Thereafter, his stomach and his purse both swelled, while his nerves became calmer. He ate meals fit for a cardinal, as the Italians say. He would discourse on the point of esculence of every foodstuff, from capers to woodcock; he could explain how the shallot had been introduced into France by the returning Crusaders, and the cheese of Parma by Monsieur le Prince de Talleyrand. When a partridge was placed in front of him he would remove the legs, take a bite from each in a considered manner, nod judicially, and announce on which leg the partridge had been accustomed to rest its weight while sleeping. He was also a familiar of the bottle.

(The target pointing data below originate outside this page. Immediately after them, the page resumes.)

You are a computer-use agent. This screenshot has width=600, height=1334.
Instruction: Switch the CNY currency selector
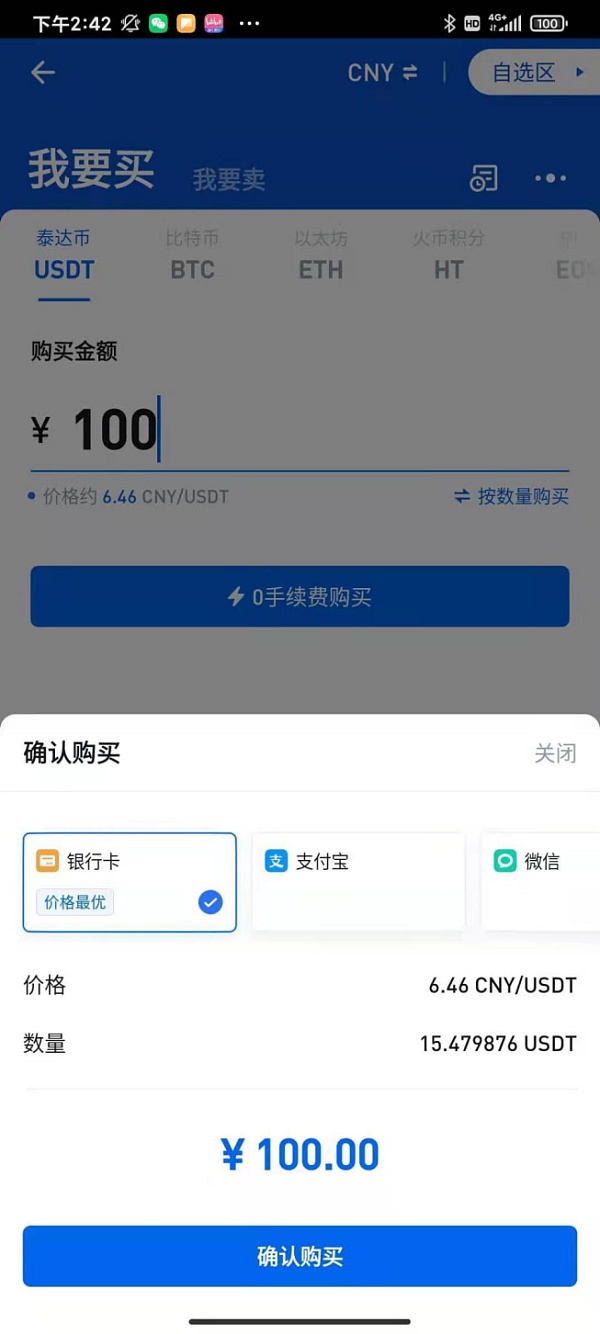click(x=383, y=72)
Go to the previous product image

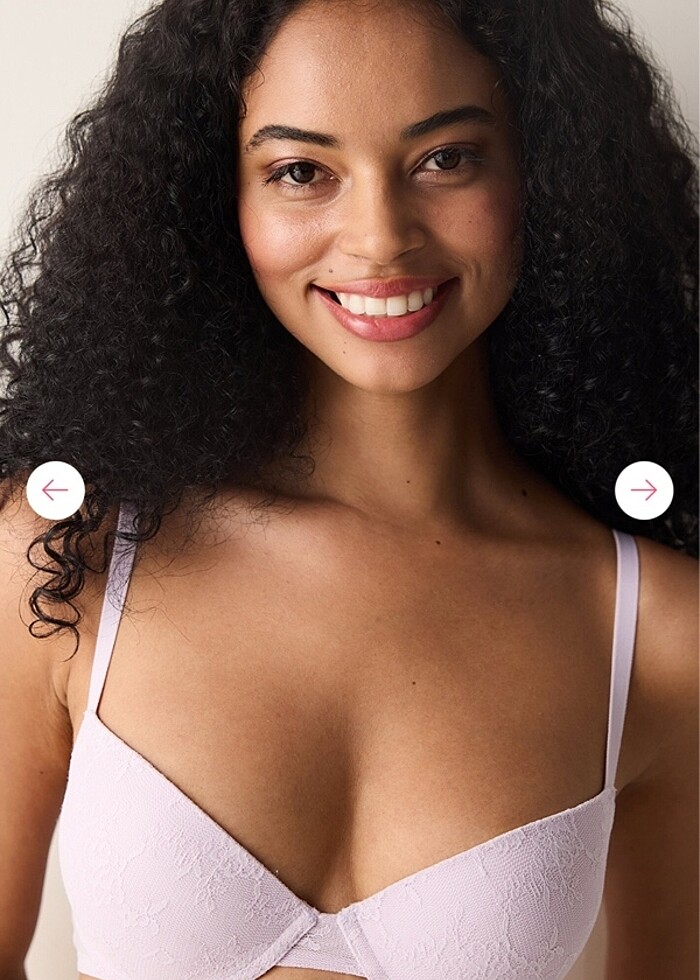pyautogui.click(x=55, y=490)
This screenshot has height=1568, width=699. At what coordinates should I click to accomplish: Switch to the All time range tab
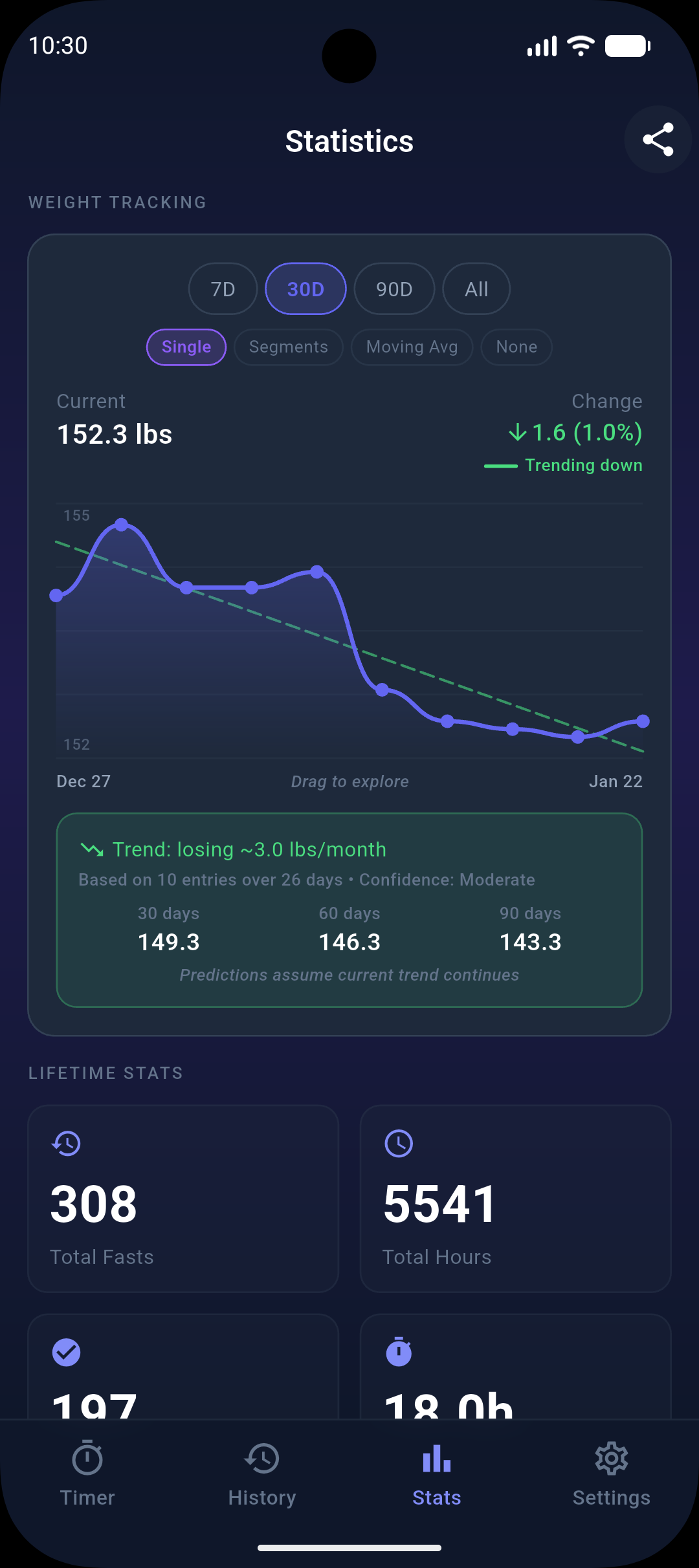[476, 289]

If grapes were offered as a dessert, he would push them away with the words, “I am not in the habit of taking my wine in the form of pills.”
Delacour’s wife had approved his choice of vice, since gourmandism is more likely to keep a man at home than gambling. The years passed, and her silhouette began to ape that of her husband. They lived plumply and easily until one day, fortifying herself in mid-afternoon while her husband was absent, Mme Delacour choked to death on a chicken bone. Jean-Etienne cursed himself for having left his wife unattended; he cursed his gourmandism, complicity in which had led to her death; and he cursed fate, chance, whatever governs our days, for having lodged the chicken bone at just such a murderous angle in her throat.
When his initial grief began to recede, he accepted lodging with Charles and Mme Amélie. He began a study of the law, and could often be found absorbed in the Nine Codes of the Kingdom. He knew the rural code by heart, and comforted himself with its certainties. He could cite the laws concerned with the swarming of bees and the making of compost; he knew the penalties for ringing church bells during a storm and for selling milk which had come into contact with copper pans; word for word, he recited ordinances governing the behaviour of wet-nurses, the pasturing of goats in forests, and the burial of dead animals found on the public highway.